Posted : 12 Apr, 2014 07:53 PM

.........after sharing so much of yourself with us here on CDFF, and being extremely open and forthright with asking, searching, and seeking out answers to heartfelt questions of your own, what would help your decision if:



---whether here, another site or just in your every day dealings, you meet "the one" who truly has all you have ever wanted in a potential mate (I ask because you've mentioned that it's been a long time since you've been in a relationship and you really aren't looking, but what if you knew in your heart of hearts, this soul was sent just to you......how would you handle this?)

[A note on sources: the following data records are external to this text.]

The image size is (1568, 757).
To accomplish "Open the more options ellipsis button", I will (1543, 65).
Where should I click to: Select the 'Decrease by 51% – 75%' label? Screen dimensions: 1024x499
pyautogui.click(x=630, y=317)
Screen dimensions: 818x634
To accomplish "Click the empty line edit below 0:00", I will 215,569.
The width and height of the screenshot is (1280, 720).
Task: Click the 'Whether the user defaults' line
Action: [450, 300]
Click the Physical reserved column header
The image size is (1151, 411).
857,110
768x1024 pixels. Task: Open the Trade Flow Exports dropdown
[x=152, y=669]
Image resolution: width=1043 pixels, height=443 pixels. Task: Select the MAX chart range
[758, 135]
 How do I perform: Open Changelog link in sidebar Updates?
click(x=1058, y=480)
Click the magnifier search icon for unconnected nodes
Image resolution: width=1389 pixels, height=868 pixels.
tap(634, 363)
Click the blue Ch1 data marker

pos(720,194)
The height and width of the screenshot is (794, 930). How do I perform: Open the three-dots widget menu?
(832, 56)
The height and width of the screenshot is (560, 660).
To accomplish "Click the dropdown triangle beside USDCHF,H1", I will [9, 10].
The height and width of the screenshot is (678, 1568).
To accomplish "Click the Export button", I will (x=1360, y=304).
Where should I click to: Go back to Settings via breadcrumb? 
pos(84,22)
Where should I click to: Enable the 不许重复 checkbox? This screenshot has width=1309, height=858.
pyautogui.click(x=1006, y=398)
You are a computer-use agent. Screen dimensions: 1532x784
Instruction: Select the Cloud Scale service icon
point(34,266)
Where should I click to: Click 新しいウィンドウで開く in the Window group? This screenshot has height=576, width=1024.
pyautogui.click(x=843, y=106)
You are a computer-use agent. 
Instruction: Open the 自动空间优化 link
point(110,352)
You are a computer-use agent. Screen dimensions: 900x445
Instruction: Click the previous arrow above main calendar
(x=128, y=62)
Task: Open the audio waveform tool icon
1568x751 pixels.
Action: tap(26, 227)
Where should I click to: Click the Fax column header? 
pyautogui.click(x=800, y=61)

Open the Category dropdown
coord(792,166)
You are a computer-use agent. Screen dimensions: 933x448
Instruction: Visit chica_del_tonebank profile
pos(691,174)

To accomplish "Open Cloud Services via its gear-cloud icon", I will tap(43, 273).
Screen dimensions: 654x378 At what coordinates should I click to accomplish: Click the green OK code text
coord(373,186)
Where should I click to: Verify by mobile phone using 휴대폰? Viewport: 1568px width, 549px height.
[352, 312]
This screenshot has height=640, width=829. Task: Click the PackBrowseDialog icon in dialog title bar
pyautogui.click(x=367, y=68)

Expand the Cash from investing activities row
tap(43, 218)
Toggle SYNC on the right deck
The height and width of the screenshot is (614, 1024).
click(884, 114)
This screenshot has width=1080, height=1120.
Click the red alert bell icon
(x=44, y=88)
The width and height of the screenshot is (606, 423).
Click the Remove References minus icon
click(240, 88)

----you still being relatively young, this individual you've met happens to be 20 years your senior and he has at least one child that's close to your age.....how would you make your true intentions known amongst his family without feeling you'd have to "compete" or prove yourself to them?



----and if after marrying this precious one, the desire to have children comes about and after prayer and discussion, you must make an important decision.....what would you believe you'd do?



Based on the many discussions we've had here on CDFF, I've seen you grow and mature here Sisygirl! You've had personal and spiritual challenges that would have made the average person want to give up.....but you didn't by the grace of God! Your participation here at CDFF's forum has been a joy and to be honest I would love nothing more than to know you've been blessed of The Lord to do what He's called you in this earth to do! Be blessed my friend and I'll be looking to share with again very soon!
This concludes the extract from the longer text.